Infonegeri, BENGKULU – Penetapan situs cagar budaya tidak hanya memiliki nilai penting dalam pelestarian warisan budaya, tetapi juga dapat memberikan dampak positif bagi ekonomi wisata. “Cak itulah kiro-kiro kalau dilakukan di Bengkulu.” dialeg daerah.
Banyaknya situs cagar budaya di Provinsi Bengkulu hanya terdapat 2 situs (Benteng Marlborough dan Rumah Bung Karno) ditetapkan sebagai cagar budaya Nasional yang tercatat di Kementerian Pendidikan, Kebudayaan, Riset, dan Teknologi Republik Indonesia (Kemendikbud RI).
Pertanyaannya? Situs cagar budaya yang telah tetapkan saja bisa rusak (tak dirawat), apalagi situs cagar budaya yang belum ditetapkan cagar budaya seperti Benteng Anna, Kantor Pos, Rumah Bubungan Tiga, dan Bekas Bangunan Gudang Garam.
“Yang ditetapkan sebagai cagar budaya Nasional Benteng Marlborough dan Rumah Pengasingan Soekarno. Dan keduanya belum ditetapkan cagar budaya Provinsi” kata Kepala Balai Pelestarian Kebudayaan Wilayah VII, Nurmatias, beberapa tempo lalu.
Benteng Anna diambil dari seorang bangsawan Inggris bernama Keningin Anne van England, walaupun disebut sebagai situs bersejarah tapi sayang saat ini kondisi benteng tersebut sudah runtuh sehingga menyebabkan bentuk asli tak diketahui wujudnya.
Meski ter registrasi sebagai situs cagar budaya, Benteng Anna yang dibangun oleh kolonial Inggris pada tahun 1789, ini digunakan untuk pertahanan perang dan juga aktivitas perdagangan hasil bumi. Namun sayang Benteng ini tak dirawat oleh pemerintah.
Ada banyak benda bersejarah di Benteng Anna ketika masih dihuni oleh kolonial Inggris. Beberapa benda itu kini telah usang dan kurang terawat. Meski namanya mirip, benteng ini berbeda jauh dengan Fort Anne di Kanada, Negara paling utara di Amerika Utara.
Benteng Marlborough, benteng ini diketahui telah ditetapkan sebagai cagar budaya nasional, peninggalan Inggris di Kota Bengkulu ini didirikan oleh East India Company tahun 1714-1719 di bawah pimpinan gubernur Joseph Callet sebagai benteng pertahanan Inggris.
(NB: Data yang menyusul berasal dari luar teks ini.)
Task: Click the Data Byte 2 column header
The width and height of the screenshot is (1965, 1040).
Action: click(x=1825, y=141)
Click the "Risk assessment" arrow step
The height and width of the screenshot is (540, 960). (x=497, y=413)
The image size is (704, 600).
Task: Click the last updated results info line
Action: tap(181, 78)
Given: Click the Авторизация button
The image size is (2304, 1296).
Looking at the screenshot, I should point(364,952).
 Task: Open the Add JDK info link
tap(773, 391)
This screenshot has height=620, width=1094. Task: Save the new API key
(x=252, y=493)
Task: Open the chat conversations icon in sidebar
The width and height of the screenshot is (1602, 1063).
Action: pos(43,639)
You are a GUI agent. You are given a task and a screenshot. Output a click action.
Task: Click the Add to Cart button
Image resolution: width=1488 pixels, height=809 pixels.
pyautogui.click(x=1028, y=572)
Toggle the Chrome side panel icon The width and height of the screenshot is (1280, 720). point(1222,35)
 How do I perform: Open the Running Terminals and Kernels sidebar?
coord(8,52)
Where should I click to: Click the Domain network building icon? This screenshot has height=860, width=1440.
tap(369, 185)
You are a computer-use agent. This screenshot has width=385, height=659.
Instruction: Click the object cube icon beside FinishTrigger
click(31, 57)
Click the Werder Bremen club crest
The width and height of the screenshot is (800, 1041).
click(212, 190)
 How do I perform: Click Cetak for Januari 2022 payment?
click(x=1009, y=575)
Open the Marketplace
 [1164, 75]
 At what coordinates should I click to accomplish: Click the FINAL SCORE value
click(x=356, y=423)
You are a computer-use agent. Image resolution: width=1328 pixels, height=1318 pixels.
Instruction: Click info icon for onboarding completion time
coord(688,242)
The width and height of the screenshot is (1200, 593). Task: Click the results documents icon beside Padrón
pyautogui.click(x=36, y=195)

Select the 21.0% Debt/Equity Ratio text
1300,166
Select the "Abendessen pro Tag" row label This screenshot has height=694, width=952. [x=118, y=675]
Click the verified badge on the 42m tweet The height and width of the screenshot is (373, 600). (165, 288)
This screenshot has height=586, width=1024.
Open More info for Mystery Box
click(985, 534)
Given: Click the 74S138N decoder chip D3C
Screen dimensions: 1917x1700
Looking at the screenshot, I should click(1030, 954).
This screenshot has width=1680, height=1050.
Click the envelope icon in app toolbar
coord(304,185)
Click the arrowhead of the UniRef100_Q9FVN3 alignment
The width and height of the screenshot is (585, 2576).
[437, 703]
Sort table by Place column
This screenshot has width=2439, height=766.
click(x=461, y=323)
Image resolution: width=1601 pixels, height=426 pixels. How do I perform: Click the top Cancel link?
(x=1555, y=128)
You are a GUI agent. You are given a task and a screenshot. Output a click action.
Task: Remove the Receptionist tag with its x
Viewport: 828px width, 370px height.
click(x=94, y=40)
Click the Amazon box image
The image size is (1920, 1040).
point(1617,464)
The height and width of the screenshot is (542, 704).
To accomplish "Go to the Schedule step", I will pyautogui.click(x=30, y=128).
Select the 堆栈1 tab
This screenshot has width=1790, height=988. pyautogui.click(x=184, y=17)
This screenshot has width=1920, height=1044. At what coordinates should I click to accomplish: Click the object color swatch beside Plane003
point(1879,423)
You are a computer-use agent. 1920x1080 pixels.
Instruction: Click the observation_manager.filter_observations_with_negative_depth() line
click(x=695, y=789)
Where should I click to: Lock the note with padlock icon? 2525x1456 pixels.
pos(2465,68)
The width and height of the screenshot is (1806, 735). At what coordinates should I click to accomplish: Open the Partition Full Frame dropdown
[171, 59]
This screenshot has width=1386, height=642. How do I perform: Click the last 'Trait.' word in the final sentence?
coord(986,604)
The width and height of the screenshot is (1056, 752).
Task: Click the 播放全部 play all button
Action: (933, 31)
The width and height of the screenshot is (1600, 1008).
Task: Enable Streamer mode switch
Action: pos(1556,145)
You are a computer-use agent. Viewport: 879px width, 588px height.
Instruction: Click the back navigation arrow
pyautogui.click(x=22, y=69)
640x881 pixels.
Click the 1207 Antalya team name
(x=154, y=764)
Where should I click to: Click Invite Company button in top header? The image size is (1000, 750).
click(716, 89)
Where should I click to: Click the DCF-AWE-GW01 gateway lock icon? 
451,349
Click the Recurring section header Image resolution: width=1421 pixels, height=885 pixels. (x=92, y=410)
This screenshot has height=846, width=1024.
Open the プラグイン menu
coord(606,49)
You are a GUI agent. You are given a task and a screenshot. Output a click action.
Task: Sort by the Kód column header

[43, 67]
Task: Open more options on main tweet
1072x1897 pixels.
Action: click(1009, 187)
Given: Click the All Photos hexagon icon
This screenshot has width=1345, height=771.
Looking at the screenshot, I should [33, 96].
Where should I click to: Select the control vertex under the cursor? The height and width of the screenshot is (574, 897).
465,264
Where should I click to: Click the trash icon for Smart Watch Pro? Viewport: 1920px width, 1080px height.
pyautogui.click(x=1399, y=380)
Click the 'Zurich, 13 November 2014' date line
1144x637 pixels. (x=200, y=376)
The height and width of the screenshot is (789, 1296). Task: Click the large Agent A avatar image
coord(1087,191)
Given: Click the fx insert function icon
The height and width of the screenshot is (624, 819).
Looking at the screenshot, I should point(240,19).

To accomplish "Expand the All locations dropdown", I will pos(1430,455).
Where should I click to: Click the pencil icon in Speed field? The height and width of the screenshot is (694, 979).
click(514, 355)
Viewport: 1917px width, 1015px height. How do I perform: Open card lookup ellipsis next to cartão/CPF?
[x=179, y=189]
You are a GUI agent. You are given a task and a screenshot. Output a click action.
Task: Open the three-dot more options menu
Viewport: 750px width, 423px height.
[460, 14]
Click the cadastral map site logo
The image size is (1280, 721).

Belum lama ini Rumah Dr. Abu Hanifah Bubungan Tiga merupakan masuk dalam salah satu cagar budaya di Kota Bengkulu, telah dihancurkan, dimana saat ini situs tersebut sudah menjadi lahan parkir milik Kantor Bank Indonesia (BI) Perwakilan Bengkulu.
Begitupun dengan Kantor Pos, kasus pemanfaatan cagar budaya eks kantor pos peninggalan kolonial Inggris tahun 1817 yang dijadikan tempat wisata kuliner, dalam pengelolaannya tidak melibatkan Pemerintah dan parah ahli yang bersertifikat.
Pengerusakan Cagar Budaya
Pengerusakan cagar budaya dianggap sebagai pelanggaran serius terhadap warisan budaya suatu bangsa. Pengerusakan cagar budaya memiliki hukum berbeda-beda di setiap negara, namun umumnya, pengerusakan cagar budaya dianggap sebagai pelanggaran hukum.
Di Indonesia, pengerusakan cagar budaya sudah diatur dalam UU Nomor 11 Tahun 2010 tentang Cagar Budaya yang menyatakan bahwa setiap orang dilarang merusak, menghancurkan, atau melakukan tindakan dapat merusak cagar budaya.
“Pengerusakan cagar budaya baik itu situs yang telah ditetapkan atau masih tahan registrasi (seperti Kantor Pos, Rumah Bubungan Tiga, dan Bekas Bangunan Gudang Garam) tetap dapat disanksi pidana menurut UU Nomor 11 Tahun 2010,” jelas Nurmatias.
Diketahui sanksi Pidana tentang cagar budaya menyatakan bahwa pelaku pengerusakan cagar budaya dapat dikenai sanksi pidana berupa denda dan/atau pidana penjara. Besarnya denda dan masa penjara yang dikenakan tergantung pada tingkat keparahan.